Гуля, подняв крышку казана, помешивала в нем свое варево.
 «Правильно, дочка, делаешь, что обед готовишь!»
Она засмеялась: «Отец, ужин уже готов! Зови гостей»
Аксакал повернулся к нам с Абжалбеком и пригласил за стол.
После обеда, я все же решил отправиться вниз, в Орловку. У меня в высокогорье набралось семь дней отгулов, и я хотел их провести в Джамбуле с родителями и друзьями. Желая сэкономить время на дорогу, я стал спешно собираться в путь. Абжалбек вышел из юрты и с раздражением в голосе недовольно заявил: «Ты всегда торопишься, доктор, и меня дергаешь! Мы же собирались выехать завтра утром? Ну ладно, езжай до перевала, и там возле большого камня, разведи костер и жди нас. Я буду позднее!»
-Хорошо, Абжалбек, так и сделаю!
Абжалбек сказал Гуле, что я уезжаю, и она, положив в мой хурджум еду, бутылку кумыса, сказала мне: «Приедет он к тебе вечером, или не приедет, один Аллах знает, а тебе покушать надо!»
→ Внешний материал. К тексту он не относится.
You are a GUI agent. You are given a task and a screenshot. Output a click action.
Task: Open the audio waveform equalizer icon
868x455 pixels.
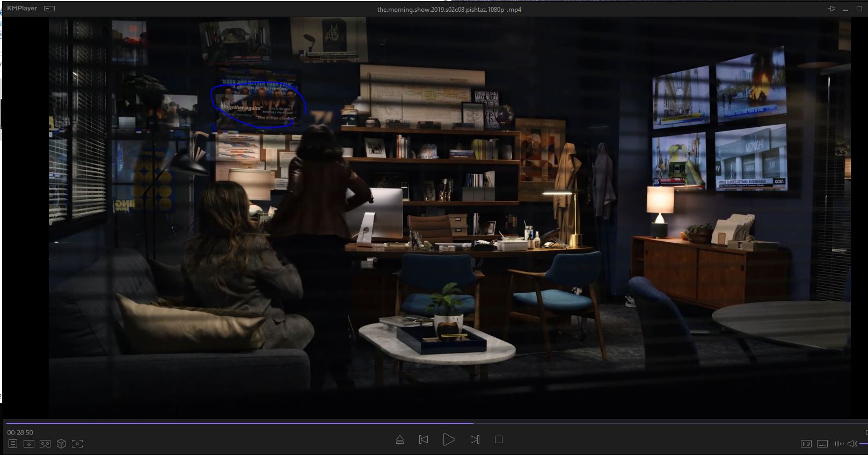tap(837, 444)
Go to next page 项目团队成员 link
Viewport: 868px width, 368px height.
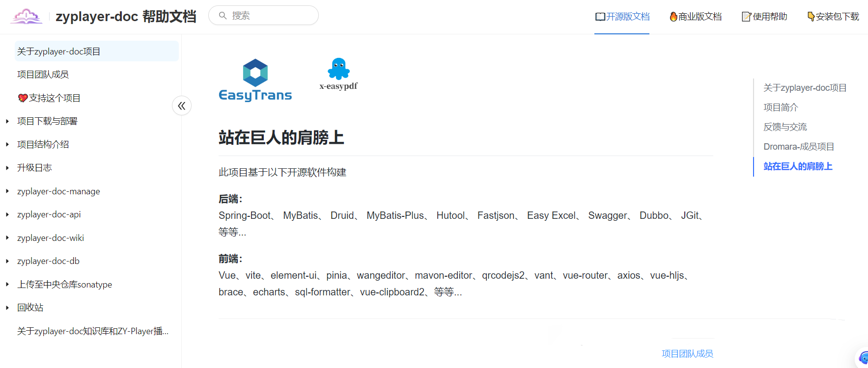(687, 353)
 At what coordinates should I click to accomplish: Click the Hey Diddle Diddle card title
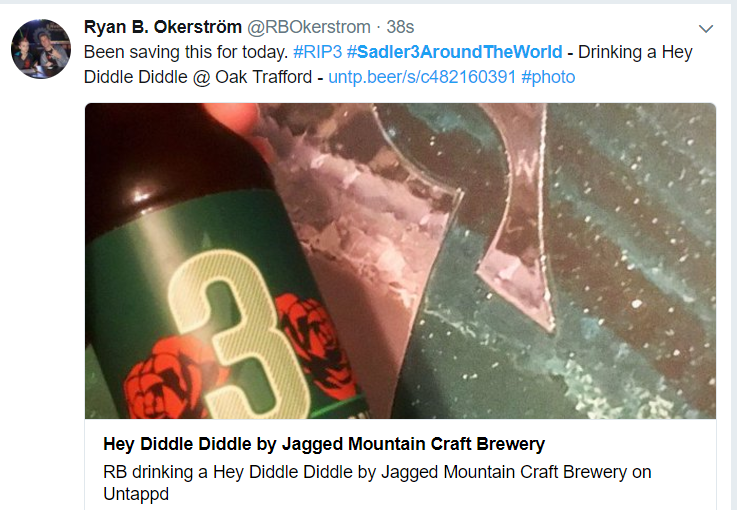324,444
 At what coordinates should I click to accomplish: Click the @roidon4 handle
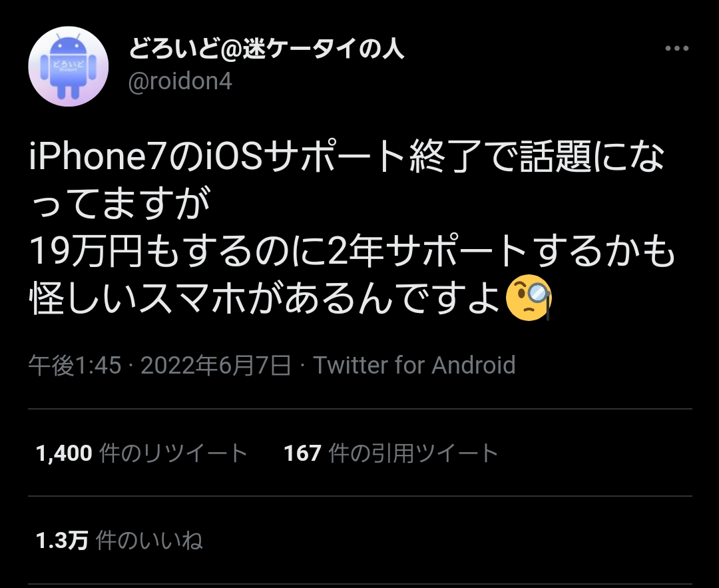click(x=180, y=82)
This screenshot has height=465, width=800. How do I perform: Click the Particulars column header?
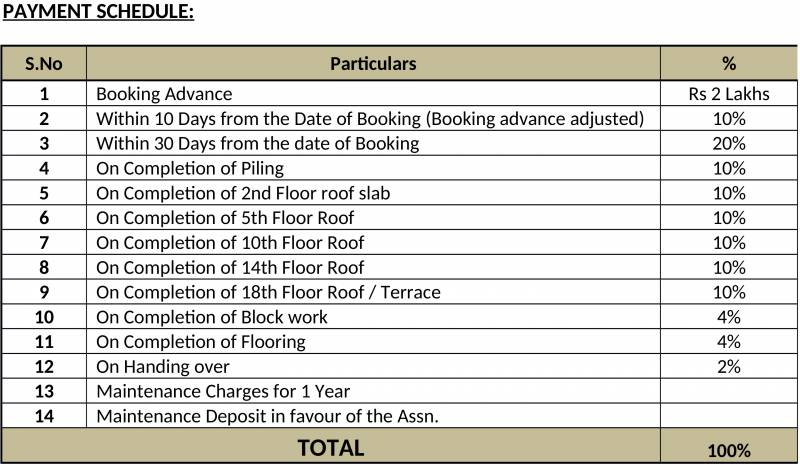[x=373, y=63]
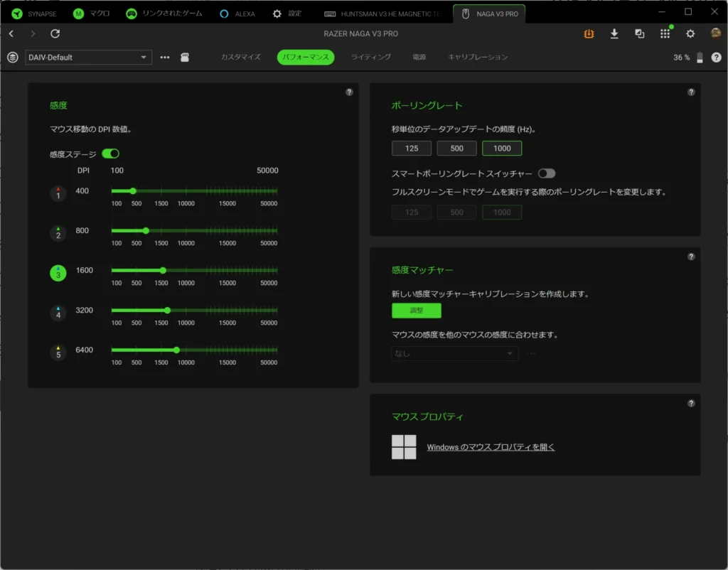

Поблагодарив Гульнару за заботу, я привел своего коня с пастбища и, собираясь его оседлать, споткнулся за натянутую веревку, крепившую юрту. Возвращаясь с седлом, я опять зацепился за нее и чуть не упал. Аксакал после обеда снова сидел на прежнем месте, работал и молча наблюдал за мной.
Вдруг он сказал:
«Джяман! Плохо! Тебе нельзя сегодня никуда ехать, тем более одному в дальнюю дорогу! То, что ты на ровном месте сейчас два раза споткнулся, - это тебе предупреждение! Улыбаешься? Не веришь? А зря! Добрый дух тебя предупреждает, чтобы не ехал ты никуда сегодня Злой же дух, тебе голову закрутил, и ты с тропы настоящей собьешься, будешь видеть не то, что есть, и попадешь в беду!»
- Я буду внимательным, аксакал! - ответил я
- Вы – молодые, перестали слушать нас стариков. Упрямство и глупость у вас рядом шагают, раз такой умный – езжай! – старик сердито махнул мне рукой и стал с силой забивать заклепки в седло.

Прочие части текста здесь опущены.